Hoy no esperamos la revolución.
Desvencijada Europa de post-guerra
con la luna asomando tras las ventanas rotas,
Europa anterior al milagro alemán,
imagen de mi vida, melancólica !
Nosotros los de entonces, ya no somos los mismos,
aunque a veces nos guste una canción.
Quelle rage, quel cri... Je retrouve bien là la poésie brute de William Cliff et pourtant, il traduit Jaime Gil de Biedma.
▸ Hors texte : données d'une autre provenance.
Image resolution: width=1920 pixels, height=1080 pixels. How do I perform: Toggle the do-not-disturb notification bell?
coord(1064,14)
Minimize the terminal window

L'après guerre et son goût de cendres et de mort. et l'amour cueilli au bord des lèvres de passage pour croire encore en la la vie.
RépondreSupprimer"Les portes de la nuit"... Cet air entêtant, "les feuilles mortes"... Les photos du film et ces quelques mots : "sans faire de bruit..." et c'est les souvenirs que balaie le vent...
Et je ne me rappelais plus que c'était Jean Vilar qui jouait de l'harmonica dans les "Portes de la nuit"...
SupprimerVous avez raison de signaler la proximité de Cliff et de Biedma : quand un poète en traduit un autre, c'est tout de suite beaucoup plus fort (même si l'on y perd sans doute en littéralité, mais cela finalement importe peu) !
Jean Vilar... Maintenant que vous le dites ça me parait évident. Quelle présence sombre dans ce film... Un clochard céleste qui essaie d'être plus fort que le destin. Et puis il dit tristement : «Tous les mêmes, trop exigeants. Pourtant une nuit ce n’était pas si mal ! Beaucoup de gens dans le monde n’ont jamais eu une nuit heureuse».